• 指示
『妖精作戦』を紹介する次の文章を、最後の文の後から書き継ぎなさい。

『妖精作戦』笹本祐一
「問題はいかに騒ぎを起こさずにあれをかっぱらうか、だ」
1984年の発売ながら、現在でも様々なキュレーションサイト等で「絶対に読むべきライトノベル〇選!」的なまとめには時々混ざっている稀有な作品です。
そこに書かれている紹介文は大概「SF金字塔」「ライトノベルの元祖」といった魅力的な文言であり、「ライトノベルの歴史を語るには避けては通れない一冊」といった具合。世代ではないのでわかりませんが、当時の青少年たちにとっては一大センセーションを巻き起こした作品であったのは間違いないのでしょう。
とはいえこの辺りの定義づけにはちょっと異論があったりもしますが。
例えば同様に「ジュブナイル小説の草分け」であり「SF金字塔」と言われる筒井康隆『時をかける少女』は1967年の発売と遡る事15年ほど前に登場しています。

• データ行
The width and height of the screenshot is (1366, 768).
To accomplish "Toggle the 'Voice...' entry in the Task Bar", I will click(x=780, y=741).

• 解答
純粋なライトノベル関連でいえば、ドラクエやファイナルファンタジーにも通じる世界観の栗本薫『グイン・サーガ』は1979年と本作よりも5年前、田中芳樹『銀河英雄伝説』が3年前の1981年、菊地秀行『魔界都市〈新宿〉』がその翌年1982年、いのまたむつみのイラストが美しい 藤川桂介『宇宙皇子』も同年1982年のスタートとなっています。
いずれもライトノベル黎明期を代表する作品であり、『妖精作戦』以前である1980年前後からちょっとずつライトノベルに近いファンタジー小説の大作が次々と産声をあげていたことがわかります。ただしこれは著者の力量はもちろんですが、本書『妖精作戦』や『魔界都市〈新宿〉』を輩出した朝日ソノラマ文庫というレーベルの果たした役割が大きいように思えます。
ただし、上に挙げた4作はいずれも大人(宇宙皇子は子どもから)が主人公となっていますので、ライトノベルを「少年少女を主人公とした少年少女向けの小説」と定義するのであれば、あくまで大人も楽しめるファンタジー作品の範疇であり、ライトノベルと呼べる段階には至っていないのかもしれません。
では本書『妖精作戦』がライトノベルの元祖と呼ばれる理由は何なのか。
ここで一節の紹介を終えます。